Selected text:
☆ ☆ ☆

This guide also aims to try and document the best way to go about training a hypernetwork. If you're not sure whether you should use an embedding or a hypernetwork:
### Are Hypernetworks Right For Me?
Hypernetworks are a different flavor of extending models. Where Textual Inversion will train the best concepts to use during generation, hypernetworks will re-tune the outer layers of a model to better fit what you want. However, hypernetworks aren't a magic bullet to replace textual inversion. Below are some pros and cons between the two:
* Embedding (Textual Inversion):
- Pros:
+ trained embeddings are very small, can even be embedded in the outputs that use them
+ excel really well at concepts you can represent in a prompt
+ easy to use, just put the keyword in the prompt, and when you don't want it, don't include it
+ *can* be used with little training if your concept is pretty simple
+ *can* be used in other models that it wasn't necessarily trained on
+ simple to train, the default learning rate is "just good enough"
- Cons:
+ take quite a bit of VRAM
+ takes quite a lot of time to train for fantastic results
+ grows in size the longer you train them (still pretty small)
+ consumes tokens in the prompt
+ *can* be used with other embeddings, but usually attribute leaks
+ very sensitive in a prompt, usually needs to be placed in the right order and will break if the weights aren't "just right"

☆ ☆ ☆

Information given:
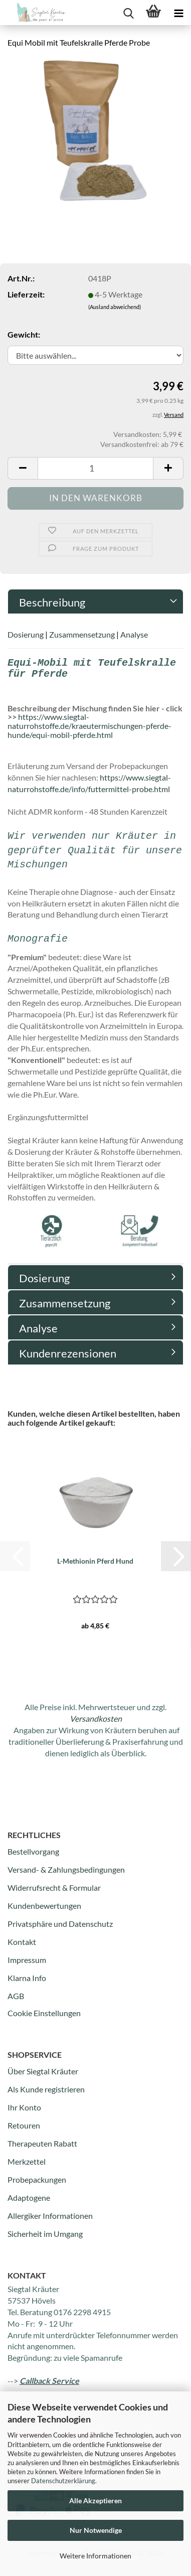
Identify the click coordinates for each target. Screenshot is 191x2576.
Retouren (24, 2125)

☆ ☆ ☆

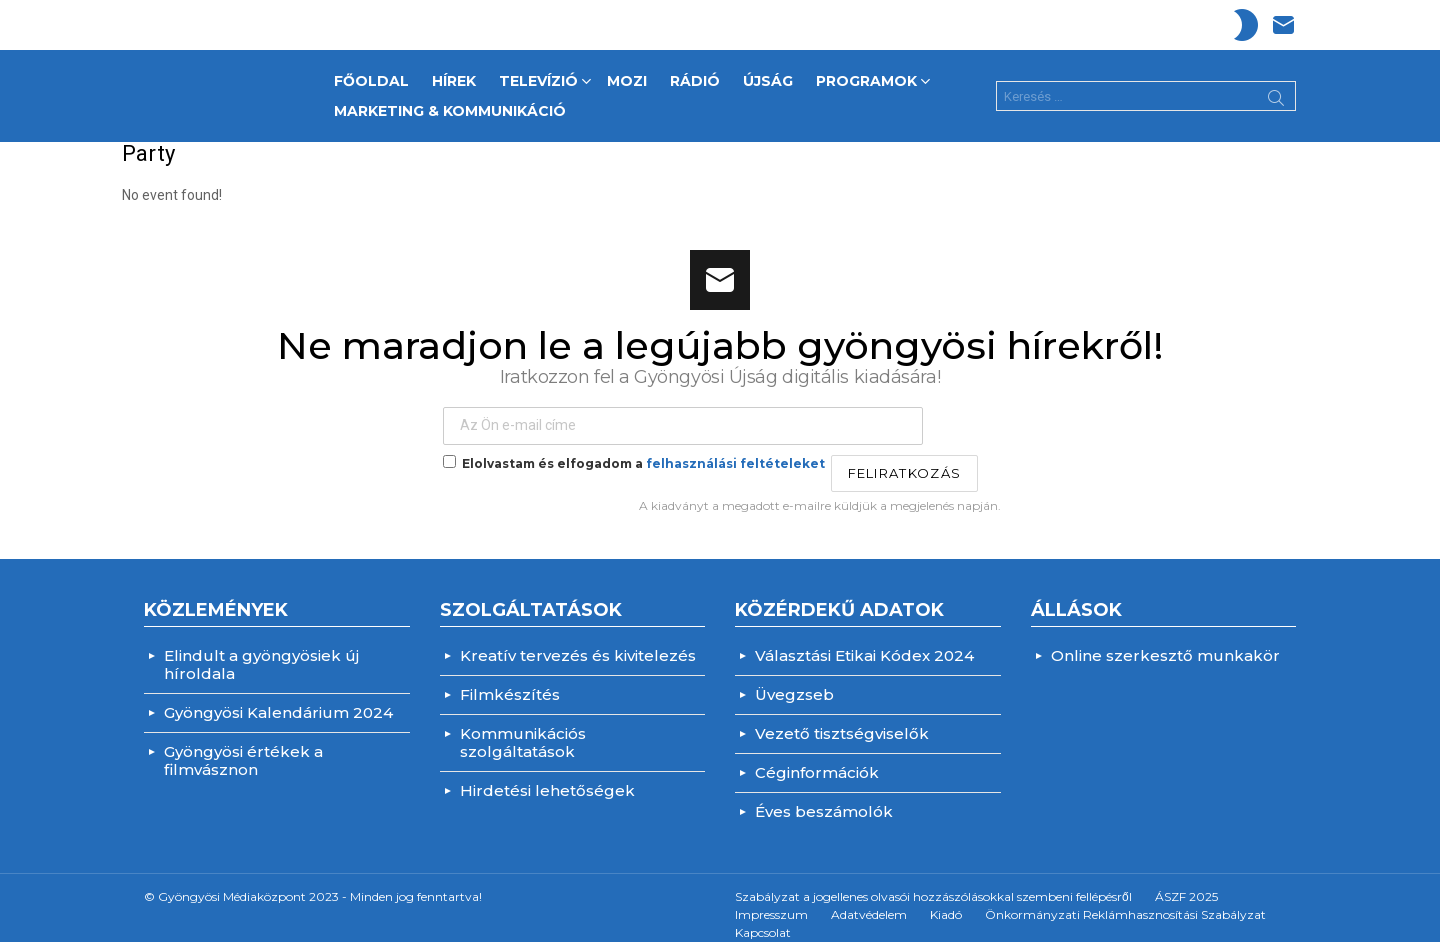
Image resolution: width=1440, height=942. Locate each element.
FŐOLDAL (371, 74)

☆ ☆ ☆

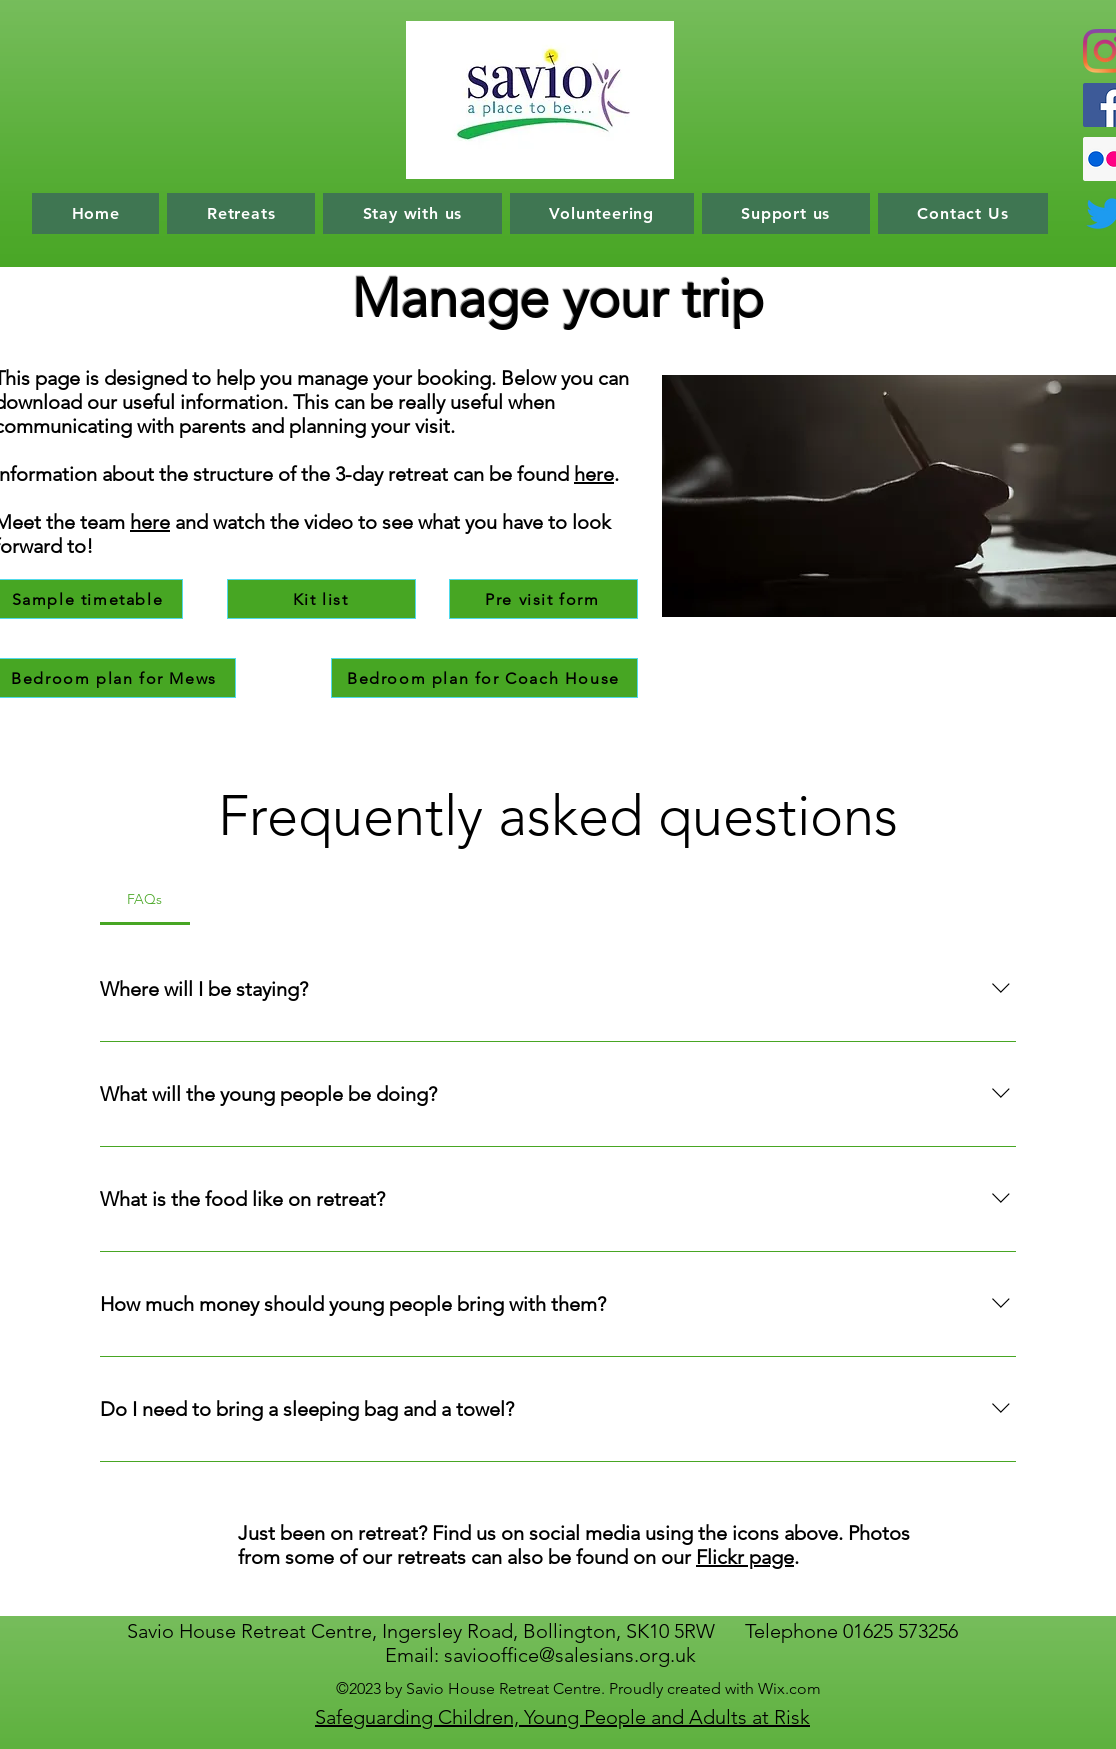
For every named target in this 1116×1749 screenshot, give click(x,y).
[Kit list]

☆ ☆ ☆

To-do list:
[1] From the guide on hypernetworks and embeddings, pull out the passage between "This guide also" and "Right For Me?", inclusive.
[2] In the guide on hypernetworks and embeddings, which part of a model do hypernetworks re-tune?
[3] Continue the guide on hypernetworks and embeddings, starting right after its last line.

Answers for the tasks:
[1]
This guide also aims to try and document the best way to go about training a hypernetwork. If you're not sure whether you should use an embedding or a hypernetwork:
### Are Hypernetworks Right For Me?

[2] The outer layers of a model.

[3]
* Hypernetworks:
- Pros:
+ *can* work wonders on concepts you can't really represent in a prompt
+ (theoretically) works better for learning bigger concepts, like art styles, *certain* niches (fetishes), or species, but works fine on subjects
+ very quick to see results, can get by with even lower training steps, making it easier for anyone to train
+ (apparently) does not need very much VRAM to train, making it easier for anyone to train
+ appears to better generate trained concepts that an embedding has trouble generating; for example: `penis_through_fly`, as I've had terrible luck at best with getting that from an embedding
+ can rapidly train if you use an embedding already trained in the training prompt, or on concepts the model is already well familiar with
- Cons:
+ fixed, large size of ~87MiB, will eat space during training with frequent copies
+ very, *very*, **very**, ***very*** sensitive to "high" learning rates, will need to have it adjusted turing training
* remedied with a well-tuned set of stepping learning rates
+ quick to fry, will either slowly degrade in quality into a noisy mess, or rapidly turn into noise.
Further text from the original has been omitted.